In order to support higher throughput at their own service bureau, RC
developed several high-speed input/output devices. One of their most
popular was the RC 2000 paper tape reader, introduced in 1963. Feeding
the tape at 5 meters per second, the 2000 could read 2,000 characters
per second (CPS), storing the results in a buffer while the computer
periodically read the data back out instead of stopping the tape to
wait for the computer to get ready. The machine was later upgraded as
the RC 2500, increasing speed to almost 7 meters a second, improving
read speed to 2500 CPS. The RC 2000/2500 became a major product for RC
during the 1960s, selling 1,500 examples around the world. Several
related devices were added to the line, including a high-speed punch
and a dedicated data conversion machine that would "massage" data
between formats to ease the burden on the host computer.

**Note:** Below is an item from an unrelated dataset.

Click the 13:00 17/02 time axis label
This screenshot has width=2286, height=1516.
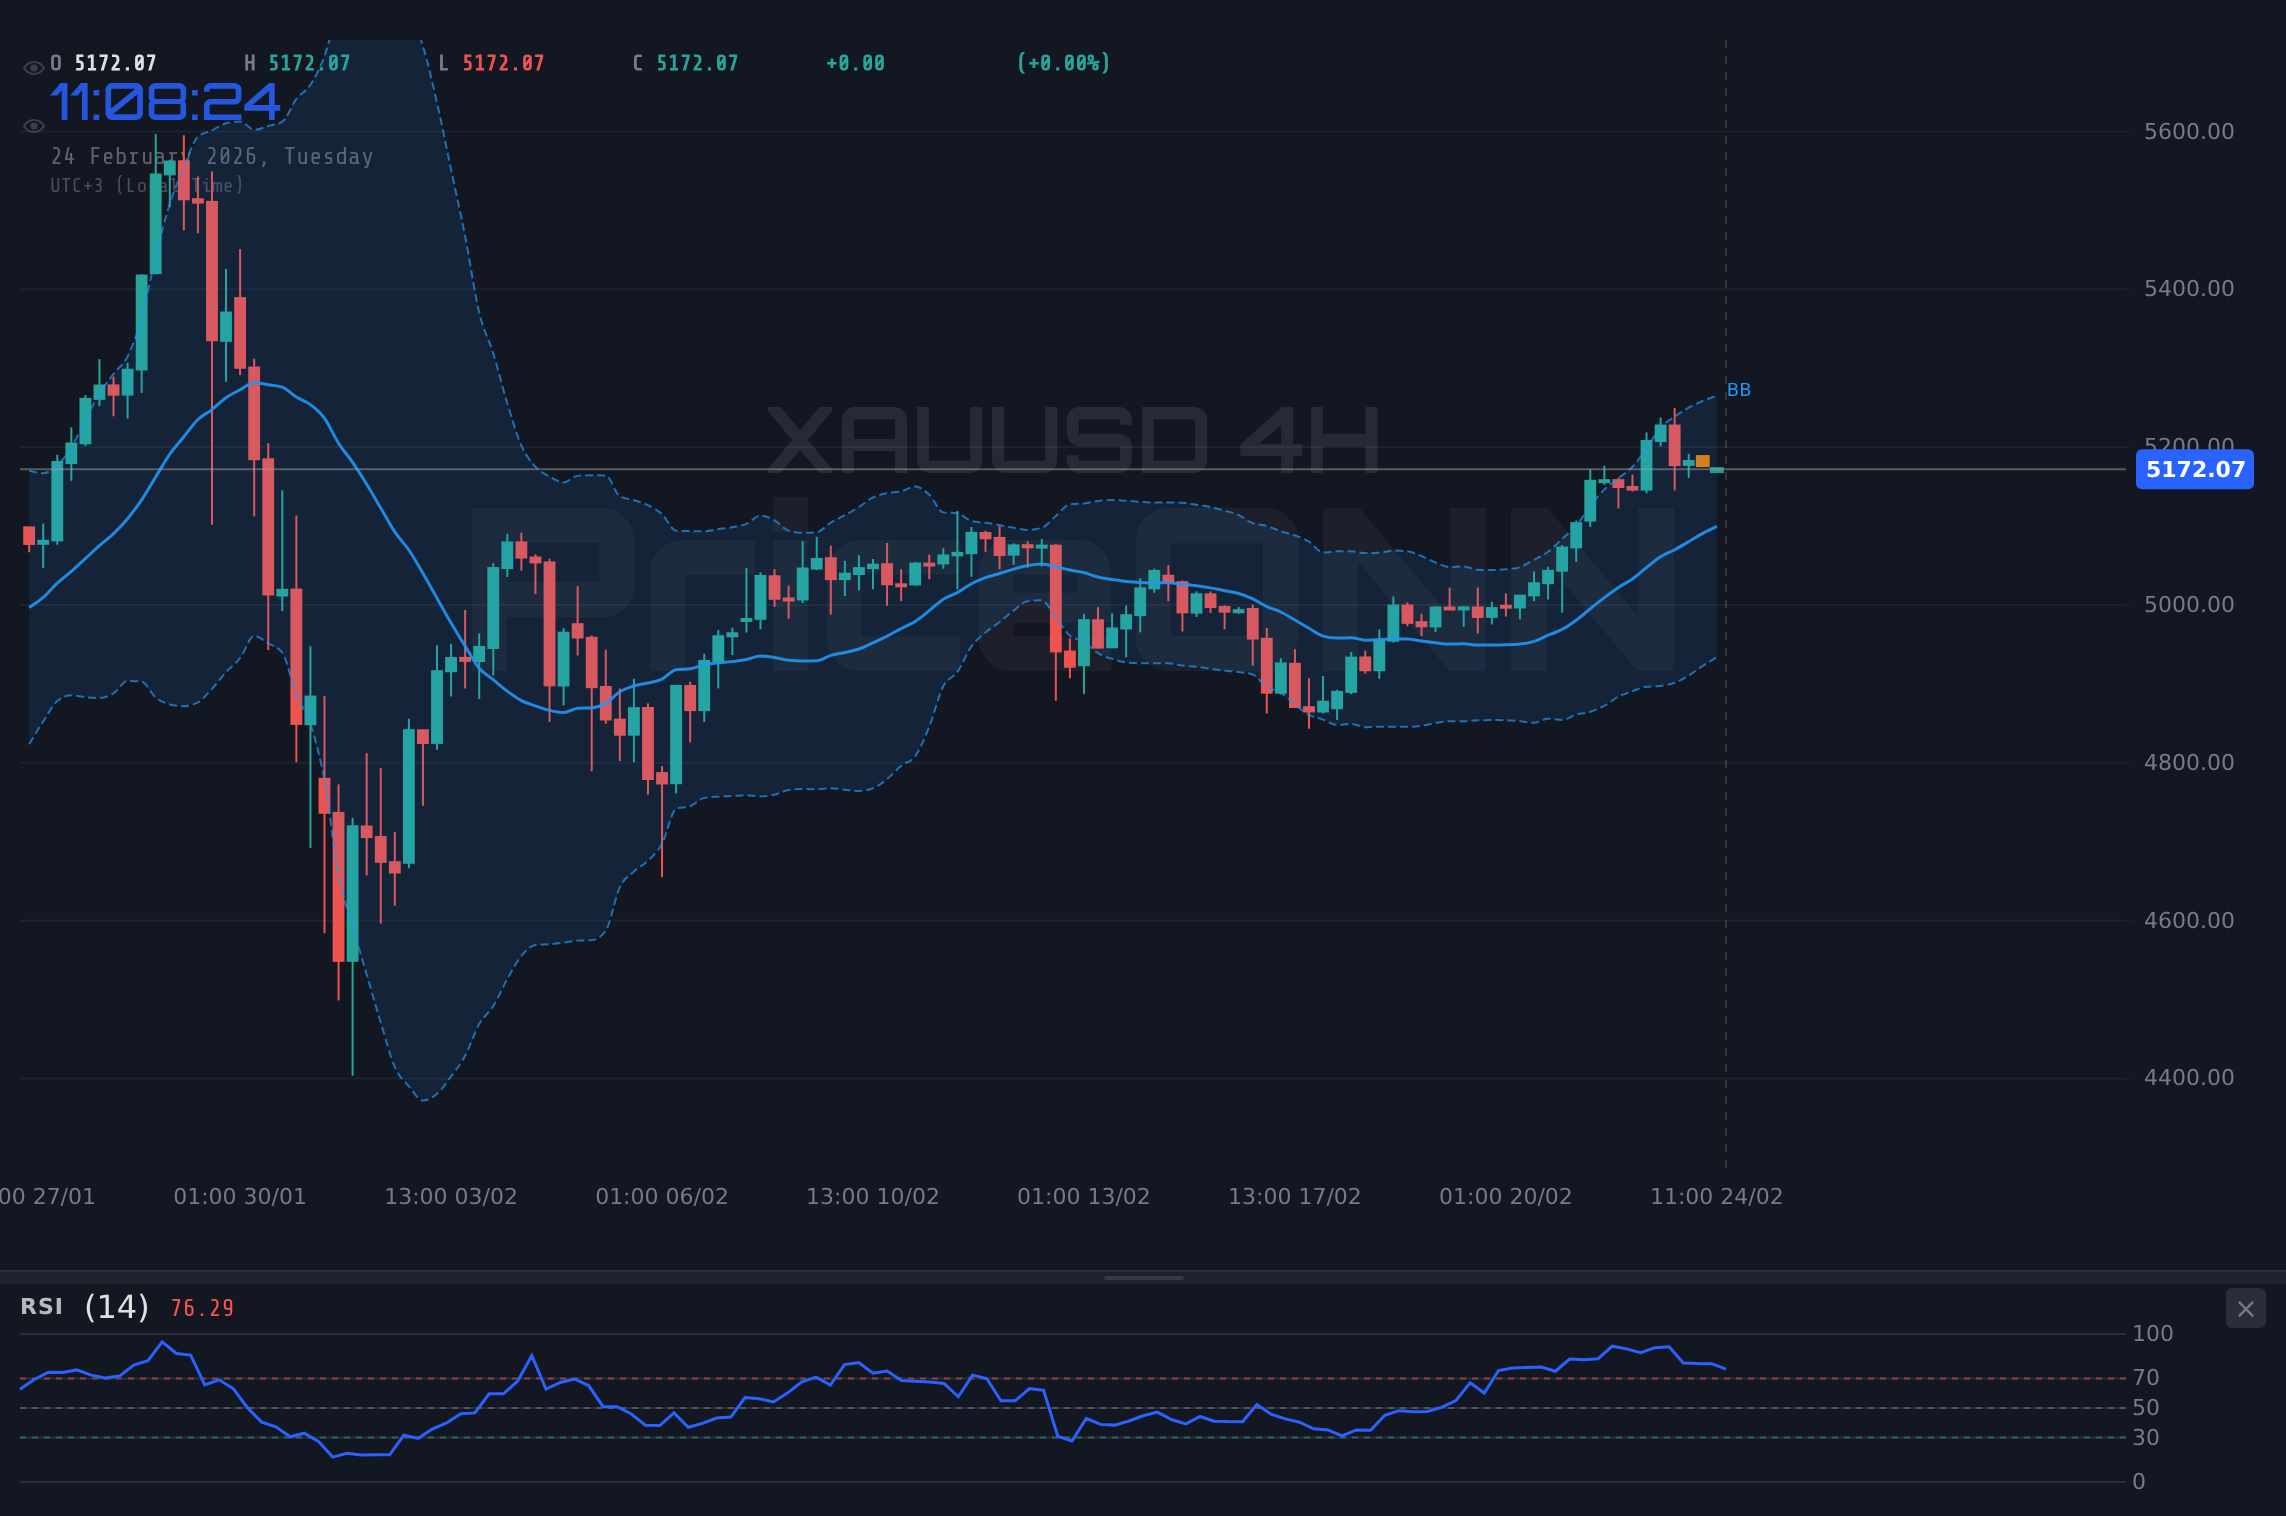1294,1196
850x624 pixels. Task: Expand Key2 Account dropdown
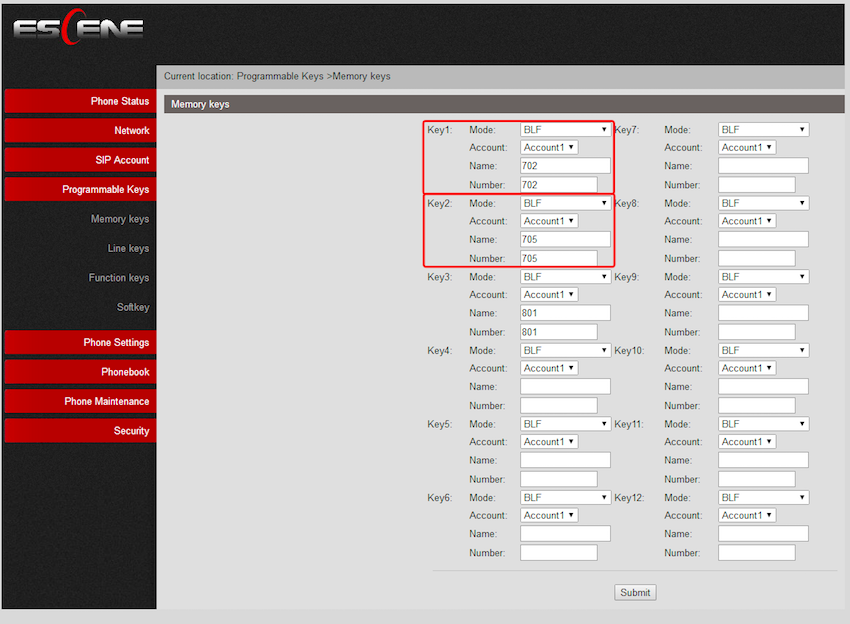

In 1964 Regnecentralen was taken public, although the majority of the
company's shares were held by its biggest customers.
In the mid-1960s RC started the design of a small integrated
circuit-based computer system for industrial control and automation
needs, initially to fill a request by a Danish company to automate a
chemical factory they were building in Poland. The RC 4000 design
emerged in 1966 and was completed for the factory the next year. When
combined with appropriate peripherals, almost always including an RC
2000 along with several re-branded devices from other companies, the
RC 4000 was a highly reliable minicomputer, and went on to be sold
across Europe. The RC 8000 from the mid-1970s used newer-generation
ICs to shrink the RC 4000 into a single rack-mount system. The last in
the series, the RC 9000, further shrunk the machine and improved
performance to about 4 MIPS, and was sold in versions that could run
either RC 8000 programs, or Unix.
The RC 4000 is particularly famous for its operating system, developed
by Per Brinch Hansen. Known simply as Monitor, it is the first
real-world example of a system using an extremely simple kernel along
with a variety of user-selected programs that built up the system as a
whole. Today this concept is known as a microkernel, and efforts to
correct for Monitor's poor performance formed the basis of most OS
research through the 1970s and 80s.
RC also started selling the Data General Nova under license in 1970 as
the RC 7000, later introducing their own updated version as the RC
3600 the next year. This series filled a niche similar to the RC 4000,
but for much smaller installations. The RC 3600 became a fixture of
many Danish schools and universities.